# watching HDR content on phone



## Carsomyr (Jan 18, 2021)

A guy posted a very interesting guide to watching HDR content on your phone, 
---->    *


		https://www.reddit.com/r/galaxynote10/comments/ejrnhs
*
*and after reading it, I'd like to ask:*

Would I really notice an improvement from watching from a source file that is 40-70mbps bitrate instead of the usual 10-20?
He mentions watching "REDUX" versions of 4K HDR movies or tv shows... but doesn't the note 10 (or my phone, samsung z fold 2) support 1080p or 1440p resolution anyways? What's the point of watching 4k content on a display that can't do 4K? Unless there's something I'm missing here
Then he mentions dolby atmos and DTS HD MASTER audio files formats/codecs... again, on a cell phone would I notice an improvement?


----------



## Khonjel (Jan 18, 2021)

1) Maybe not in that tiny phone screen. But since he's talking HDR content maybe yes.

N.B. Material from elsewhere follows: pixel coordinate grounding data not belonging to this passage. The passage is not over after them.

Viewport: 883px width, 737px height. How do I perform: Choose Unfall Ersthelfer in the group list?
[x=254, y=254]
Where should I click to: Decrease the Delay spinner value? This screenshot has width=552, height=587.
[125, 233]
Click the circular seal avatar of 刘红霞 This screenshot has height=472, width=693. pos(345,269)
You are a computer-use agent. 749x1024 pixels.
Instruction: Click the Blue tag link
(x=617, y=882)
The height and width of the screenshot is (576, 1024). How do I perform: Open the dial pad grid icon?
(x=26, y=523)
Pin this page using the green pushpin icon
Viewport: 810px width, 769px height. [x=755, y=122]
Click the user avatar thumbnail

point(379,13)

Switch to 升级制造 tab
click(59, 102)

2) You can watch any resolution content on any resolution display. Ever wonder why you can watch LinusTechTips or MKBHD content at 4k or 1440p on 1080p or even 1366x768 monitors?

3) There's Dolby Atmos speakers you can connect to or maybe even headphones. Dolby Atmos (at least the Microsoft Store app version) can even enable good surround sound on cheap generic headphones.


----------



## JalleR (Jan 18, 2021)

1. well the short answer is YES if the source is better then you would get the better quality if your phone can show/support it

Regarding the second question the short answer is yes again but it depends on the Video Source, This video Explains Why Does 4K Look Better on 1080p Monitors - YouTube

3. well if the Speakers are good then yes but i would say on a phone that is a maybe


----------



## Carsomyr (Jan 18, 2021)

Khonjel said:


> Ever wonder why you can watch LinusTechTips or MKBHD content at 4k or 1440p on 1080p or even 1366x768 monitors?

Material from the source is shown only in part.